The 56th International Film Festival of India (IFFI) has found itself at the centre of controversy, not for the films it champions, but for the voices it excludes. The 12-member feature film jury, led by actor and politician Raja Bundela, includes zero women. In a year where Indian cinema has witnessed historic wins powered by female filmmakers, the all-male panel has triggered widespread criticism online, reopening the conversation around representation, privilege and blind spots in cultural institutions.
Social media reacted swiftly after the jury list was announced. Users filled IFFI’s Instagram comment section questioning the lack of gender representation. One asked if women would be given a “separate jury,” while others labelled the panel a “manel” (all-male panel) a term that has become synonymous with tokenised or outdated decision-making spaces.
Critics pointed out the irony: film festivals celebrate diverse storytelling, yet their gatekeepers often remain homogeneous. Many users argued that a jury evaluating cinema today should reflect the audiences that consume it and the voices redefining it.
The backlash hits harder when viewed against the backdrop of 2024. This has arguably been one of Indian cinema’s biggest years for female creators. Kiran Rao’s Laapataa Ladies was selected as India’s official entry to the Oscars, spotlighting her sharp, empathetic storytelling on a global stage. Payal Kapadia’s All We Imagine As Light has earned international acclaim, winning hearts across film circuits and securing nominations that place her among the most celebrated Indian directors in recent times.
These achievements are not statistical outliers, they represent a shifting cinematic landscape.
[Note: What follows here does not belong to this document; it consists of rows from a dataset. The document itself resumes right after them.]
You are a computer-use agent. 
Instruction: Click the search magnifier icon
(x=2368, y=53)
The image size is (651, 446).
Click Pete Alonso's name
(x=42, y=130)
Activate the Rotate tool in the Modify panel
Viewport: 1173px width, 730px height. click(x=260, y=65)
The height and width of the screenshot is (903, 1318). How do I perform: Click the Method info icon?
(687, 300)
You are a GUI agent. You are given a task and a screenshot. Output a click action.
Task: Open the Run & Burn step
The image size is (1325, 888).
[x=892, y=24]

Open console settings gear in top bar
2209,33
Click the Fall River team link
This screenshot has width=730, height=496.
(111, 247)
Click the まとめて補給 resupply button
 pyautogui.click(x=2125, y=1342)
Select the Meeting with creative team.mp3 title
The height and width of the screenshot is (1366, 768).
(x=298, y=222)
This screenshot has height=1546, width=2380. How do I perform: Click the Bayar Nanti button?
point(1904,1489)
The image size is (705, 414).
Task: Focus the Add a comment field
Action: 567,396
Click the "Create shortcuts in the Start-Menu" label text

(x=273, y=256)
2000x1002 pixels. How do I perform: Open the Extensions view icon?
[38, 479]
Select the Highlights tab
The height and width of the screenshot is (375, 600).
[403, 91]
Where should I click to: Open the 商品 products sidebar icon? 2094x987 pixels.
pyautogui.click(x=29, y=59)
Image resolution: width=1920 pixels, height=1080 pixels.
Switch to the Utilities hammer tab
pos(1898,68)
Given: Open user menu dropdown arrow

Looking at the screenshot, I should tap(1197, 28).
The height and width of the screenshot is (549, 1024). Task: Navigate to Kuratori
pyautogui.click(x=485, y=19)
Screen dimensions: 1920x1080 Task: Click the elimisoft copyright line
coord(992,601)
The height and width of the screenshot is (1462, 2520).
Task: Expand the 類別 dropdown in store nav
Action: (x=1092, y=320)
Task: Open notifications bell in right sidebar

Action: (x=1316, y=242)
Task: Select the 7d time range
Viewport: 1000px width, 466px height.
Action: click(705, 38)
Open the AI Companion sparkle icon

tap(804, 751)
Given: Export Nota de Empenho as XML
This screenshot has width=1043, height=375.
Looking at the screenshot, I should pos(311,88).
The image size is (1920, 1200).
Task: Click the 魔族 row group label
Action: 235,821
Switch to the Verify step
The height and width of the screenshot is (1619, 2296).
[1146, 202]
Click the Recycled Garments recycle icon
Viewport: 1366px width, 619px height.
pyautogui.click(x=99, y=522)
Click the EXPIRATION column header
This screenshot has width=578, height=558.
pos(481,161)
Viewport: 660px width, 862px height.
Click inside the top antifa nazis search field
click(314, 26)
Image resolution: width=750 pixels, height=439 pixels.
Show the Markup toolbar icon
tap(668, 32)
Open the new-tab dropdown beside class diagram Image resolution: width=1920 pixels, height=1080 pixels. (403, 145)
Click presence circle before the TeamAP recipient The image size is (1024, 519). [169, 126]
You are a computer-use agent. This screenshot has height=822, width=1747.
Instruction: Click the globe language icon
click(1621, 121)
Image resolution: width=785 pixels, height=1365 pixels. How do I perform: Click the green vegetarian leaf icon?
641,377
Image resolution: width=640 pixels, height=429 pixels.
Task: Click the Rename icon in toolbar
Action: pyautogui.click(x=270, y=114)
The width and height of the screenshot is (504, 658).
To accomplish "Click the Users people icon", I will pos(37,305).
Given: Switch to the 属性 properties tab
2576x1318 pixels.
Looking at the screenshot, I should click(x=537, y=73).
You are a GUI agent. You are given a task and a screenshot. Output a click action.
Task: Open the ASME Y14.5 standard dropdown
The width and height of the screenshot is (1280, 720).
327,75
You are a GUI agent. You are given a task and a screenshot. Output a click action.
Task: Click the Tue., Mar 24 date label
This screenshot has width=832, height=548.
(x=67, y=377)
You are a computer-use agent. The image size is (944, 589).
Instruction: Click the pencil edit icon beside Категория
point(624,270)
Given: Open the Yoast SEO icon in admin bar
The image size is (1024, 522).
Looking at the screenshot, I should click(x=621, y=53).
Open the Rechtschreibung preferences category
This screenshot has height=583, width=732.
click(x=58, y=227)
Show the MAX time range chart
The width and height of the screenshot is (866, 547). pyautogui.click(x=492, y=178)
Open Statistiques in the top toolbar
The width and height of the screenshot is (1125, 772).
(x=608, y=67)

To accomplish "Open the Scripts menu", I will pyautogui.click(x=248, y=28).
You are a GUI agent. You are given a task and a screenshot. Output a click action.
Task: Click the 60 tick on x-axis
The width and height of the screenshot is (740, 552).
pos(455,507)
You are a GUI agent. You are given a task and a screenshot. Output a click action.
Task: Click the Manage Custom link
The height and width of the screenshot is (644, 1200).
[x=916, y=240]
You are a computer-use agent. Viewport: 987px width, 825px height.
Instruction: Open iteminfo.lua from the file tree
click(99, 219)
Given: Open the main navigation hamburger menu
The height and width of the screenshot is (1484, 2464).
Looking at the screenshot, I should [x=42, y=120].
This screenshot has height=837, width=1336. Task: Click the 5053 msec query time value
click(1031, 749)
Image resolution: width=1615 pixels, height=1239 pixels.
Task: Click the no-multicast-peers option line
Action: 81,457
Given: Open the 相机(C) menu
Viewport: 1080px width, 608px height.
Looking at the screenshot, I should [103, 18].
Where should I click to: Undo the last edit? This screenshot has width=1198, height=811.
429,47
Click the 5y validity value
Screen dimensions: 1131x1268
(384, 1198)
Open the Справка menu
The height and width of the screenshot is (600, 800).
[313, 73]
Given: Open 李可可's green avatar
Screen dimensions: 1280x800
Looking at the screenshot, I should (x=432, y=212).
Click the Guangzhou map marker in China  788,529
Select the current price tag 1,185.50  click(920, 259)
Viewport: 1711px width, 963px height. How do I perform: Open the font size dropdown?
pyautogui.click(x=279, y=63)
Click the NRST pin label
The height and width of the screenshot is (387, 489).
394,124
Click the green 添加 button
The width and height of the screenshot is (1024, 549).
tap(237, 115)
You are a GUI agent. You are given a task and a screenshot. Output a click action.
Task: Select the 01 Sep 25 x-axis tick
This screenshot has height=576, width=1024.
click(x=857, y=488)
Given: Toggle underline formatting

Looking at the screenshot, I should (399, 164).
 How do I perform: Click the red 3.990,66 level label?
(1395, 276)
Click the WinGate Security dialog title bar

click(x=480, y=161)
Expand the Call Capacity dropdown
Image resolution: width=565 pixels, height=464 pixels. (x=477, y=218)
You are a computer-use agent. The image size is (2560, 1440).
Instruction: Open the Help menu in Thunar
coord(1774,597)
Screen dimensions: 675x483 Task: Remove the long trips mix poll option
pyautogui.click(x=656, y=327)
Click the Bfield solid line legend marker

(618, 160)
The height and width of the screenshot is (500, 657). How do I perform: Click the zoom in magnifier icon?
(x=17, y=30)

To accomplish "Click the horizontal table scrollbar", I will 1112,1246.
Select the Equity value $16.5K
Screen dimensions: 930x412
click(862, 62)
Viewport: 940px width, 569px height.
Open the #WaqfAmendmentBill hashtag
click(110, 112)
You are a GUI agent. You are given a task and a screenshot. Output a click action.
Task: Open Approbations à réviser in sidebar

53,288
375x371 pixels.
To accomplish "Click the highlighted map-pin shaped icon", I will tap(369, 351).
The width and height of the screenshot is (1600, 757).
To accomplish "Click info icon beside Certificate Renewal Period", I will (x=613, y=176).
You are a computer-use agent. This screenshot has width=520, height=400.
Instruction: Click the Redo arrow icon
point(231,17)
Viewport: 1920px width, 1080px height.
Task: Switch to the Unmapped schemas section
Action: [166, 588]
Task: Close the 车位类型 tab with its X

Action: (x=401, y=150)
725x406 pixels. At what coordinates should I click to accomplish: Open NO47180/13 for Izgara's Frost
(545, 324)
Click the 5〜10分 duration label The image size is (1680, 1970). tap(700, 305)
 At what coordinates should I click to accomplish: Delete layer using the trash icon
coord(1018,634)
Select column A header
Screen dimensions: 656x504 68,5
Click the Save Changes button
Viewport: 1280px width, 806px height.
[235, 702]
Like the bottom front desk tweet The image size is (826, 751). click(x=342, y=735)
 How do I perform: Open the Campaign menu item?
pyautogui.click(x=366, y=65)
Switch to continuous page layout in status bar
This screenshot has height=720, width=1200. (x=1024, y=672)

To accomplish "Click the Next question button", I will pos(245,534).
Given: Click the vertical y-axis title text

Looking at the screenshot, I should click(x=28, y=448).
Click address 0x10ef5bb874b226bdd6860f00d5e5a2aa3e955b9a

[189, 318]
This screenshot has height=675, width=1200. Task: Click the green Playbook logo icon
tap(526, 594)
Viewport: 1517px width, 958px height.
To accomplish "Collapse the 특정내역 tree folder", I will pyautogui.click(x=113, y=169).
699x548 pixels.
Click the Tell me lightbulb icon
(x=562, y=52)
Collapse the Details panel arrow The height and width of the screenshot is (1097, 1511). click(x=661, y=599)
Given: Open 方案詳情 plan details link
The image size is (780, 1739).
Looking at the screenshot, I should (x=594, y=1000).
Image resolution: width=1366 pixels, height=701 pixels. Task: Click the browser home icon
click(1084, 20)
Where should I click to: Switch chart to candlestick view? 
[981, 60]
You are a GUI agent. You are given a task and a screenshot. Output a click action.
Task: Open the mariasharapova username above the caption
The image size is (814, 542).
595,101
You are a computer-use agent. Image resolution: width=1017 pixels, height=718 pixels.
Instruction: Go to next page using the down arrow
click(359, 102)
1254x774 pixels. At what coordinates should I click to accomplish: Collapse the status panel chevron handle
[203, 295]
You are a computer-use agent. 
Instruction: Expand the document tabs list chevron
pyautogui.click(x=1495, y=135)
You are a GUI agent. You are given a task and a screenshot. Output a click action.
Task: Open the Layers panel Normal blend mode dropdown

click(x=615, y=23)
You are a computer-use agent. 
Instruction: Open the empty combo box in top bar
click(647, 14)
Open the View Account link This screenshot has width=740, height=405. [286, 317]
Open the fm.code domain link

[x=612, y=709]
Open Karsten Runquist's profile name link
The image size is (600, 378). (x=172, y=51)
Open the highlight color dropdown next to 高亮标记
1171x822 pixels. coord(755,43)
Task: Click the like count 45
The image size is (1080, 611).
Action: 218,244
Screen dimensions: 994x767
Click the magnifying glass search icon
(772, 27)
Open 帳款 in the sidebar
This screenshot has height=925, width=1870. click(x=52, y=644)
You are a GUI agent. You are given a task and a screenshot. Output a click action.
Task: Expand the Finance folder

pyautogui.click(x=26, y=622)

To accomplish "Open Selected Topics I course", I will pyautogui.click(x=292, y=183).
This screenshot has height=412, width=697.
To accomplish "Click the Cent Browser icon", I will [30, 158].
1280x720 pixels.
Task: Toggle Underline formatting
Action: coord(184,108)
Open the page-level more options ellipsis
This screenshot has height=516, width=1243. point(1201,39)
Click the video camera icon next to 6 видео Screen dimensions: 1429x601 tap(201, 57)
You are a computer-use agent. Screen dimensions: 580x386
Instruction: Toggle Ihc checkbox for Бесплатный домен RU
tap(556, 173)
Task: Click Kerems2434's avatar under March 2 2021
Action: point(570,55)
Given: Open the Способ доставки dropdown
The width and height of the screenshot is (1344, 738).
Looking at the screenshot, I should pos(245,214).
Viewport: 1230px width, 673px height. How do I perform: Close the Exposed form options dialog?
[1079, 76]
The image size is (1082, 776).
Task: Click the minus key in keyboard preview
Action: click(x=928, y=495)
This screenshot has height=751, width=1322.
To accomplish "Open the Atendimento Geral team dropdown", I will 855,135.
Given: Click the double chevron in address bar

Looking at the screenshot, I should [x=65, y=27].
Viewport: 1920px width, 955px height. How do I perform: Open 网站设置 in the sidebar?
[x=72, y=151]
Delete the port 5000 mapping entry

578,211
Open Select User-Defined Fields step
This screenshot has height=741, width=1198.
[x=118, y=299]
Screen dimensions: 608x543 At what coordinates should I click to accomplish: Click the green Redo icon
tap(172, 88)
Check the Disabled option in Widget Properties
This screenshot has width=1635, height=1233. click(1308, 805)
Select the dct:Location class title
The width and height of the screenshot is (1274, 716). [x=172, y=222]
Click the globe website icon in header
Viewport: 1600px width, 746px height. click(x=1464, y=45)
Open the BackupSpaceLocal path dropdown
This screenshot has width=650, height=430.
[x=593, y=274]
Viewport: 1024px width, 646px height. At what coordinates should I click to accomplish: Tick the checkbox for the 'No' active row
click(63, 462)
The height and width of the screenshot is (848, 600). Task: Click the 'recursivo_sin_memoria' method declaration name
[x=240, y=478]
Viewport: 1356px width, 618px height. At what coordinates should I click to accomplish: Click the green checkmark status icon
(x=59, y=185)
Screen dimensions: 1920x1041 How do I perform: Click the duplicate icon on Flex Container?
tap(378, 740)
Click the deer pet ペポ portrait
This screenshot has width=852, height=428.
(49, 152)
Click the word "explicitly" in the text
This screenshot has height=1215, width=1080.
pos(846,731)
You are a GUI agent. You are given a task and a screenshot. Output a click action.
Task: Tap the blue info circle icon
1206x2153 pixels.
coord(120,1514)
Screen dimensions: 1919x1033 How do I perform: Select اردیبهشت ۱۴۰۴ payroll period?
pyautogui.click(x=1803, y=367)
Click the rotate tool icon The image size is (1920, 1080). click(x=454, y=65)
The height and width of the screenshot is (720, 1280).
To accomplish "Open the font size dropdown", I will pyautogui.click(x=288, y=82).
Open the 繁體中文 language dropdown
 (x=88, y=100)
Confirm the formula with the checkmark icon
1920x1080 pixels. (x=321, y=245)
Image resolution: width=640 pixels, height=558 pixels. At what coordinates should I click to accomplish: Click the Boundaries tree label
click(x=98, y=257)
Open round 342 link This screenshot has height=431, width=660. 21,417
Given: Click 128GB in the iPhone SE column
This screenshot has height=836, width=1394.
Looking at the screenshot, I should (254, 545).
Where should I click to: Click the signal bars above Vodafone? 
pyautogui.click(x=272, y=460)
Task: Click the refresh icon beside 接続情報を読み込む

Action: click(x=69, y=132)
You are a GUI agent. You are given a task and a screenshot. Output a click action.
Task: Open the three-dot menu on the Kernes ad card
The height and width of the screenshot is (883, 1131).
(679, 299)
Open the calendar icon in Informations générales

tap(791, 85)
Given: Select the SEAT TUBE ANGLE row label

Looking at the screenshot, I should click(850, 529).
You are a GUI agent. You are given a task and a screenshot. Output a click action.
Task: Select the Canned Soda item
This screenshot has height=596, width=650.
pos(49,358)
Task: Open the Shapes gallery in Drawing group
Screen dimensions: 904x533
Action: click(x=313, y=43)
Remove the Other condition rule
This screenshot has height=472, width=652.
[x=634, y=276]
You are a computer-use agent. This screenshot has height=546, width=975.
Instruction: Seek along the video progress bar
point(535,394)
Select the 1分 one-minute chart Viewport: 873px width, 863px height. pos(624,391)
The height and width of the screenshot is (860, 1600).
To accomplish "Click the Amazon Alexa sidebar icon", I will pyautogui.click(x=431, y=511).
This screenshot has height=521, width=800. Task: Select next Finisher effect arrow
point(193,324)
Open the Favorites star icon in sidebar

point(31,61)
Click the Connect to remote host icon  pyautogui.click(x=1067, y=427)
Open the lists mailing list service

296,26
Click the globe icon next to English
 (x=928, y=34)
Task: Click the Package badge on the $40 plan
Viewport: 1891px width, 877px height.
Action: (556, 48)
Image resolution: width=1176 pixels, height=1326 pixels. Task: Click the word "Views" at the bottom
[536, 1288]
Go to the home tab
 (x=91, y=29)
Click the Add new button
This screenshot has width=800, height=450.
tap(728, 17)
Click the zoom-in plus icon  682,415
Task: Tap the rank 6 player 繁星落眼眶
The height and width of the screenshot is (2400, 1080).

Women are shaping narratives, leading projects and redefining creative benchmarks. Yet, at one of India’s most prestigious film festivals, their presence is conspicuously absent from the jury box.
Juries do more than rate films. They influence careers, shape discourse, validate stories and determine cultural memory. A lack of representation does not merely signal inequality, it creates blind spots in perspective, experience and cultural nuance.
When decision-making tables exclude women, even in years where women dominate the creative conversation, the message feels contradictory: celebrate their work, but not their judgment.
Indian cinema has evolved rapidly. Film sets, writers’ rooms and directors’ chairs are more diverse than ever. But institutional leadership often lags behind the stories on screen. Critics argue that change cannot stop at storytelling, it must extend to who evaluates, endorses and rewards that storytelling.
IFFI has always described itself as a festival that celebrates “the best in global cinema.” But global cinema is not a single voice, a single gender or a single perspective.
As the debate grows louder, one question remains:
Shouldn’t the jury represent the future of cinema, not its past?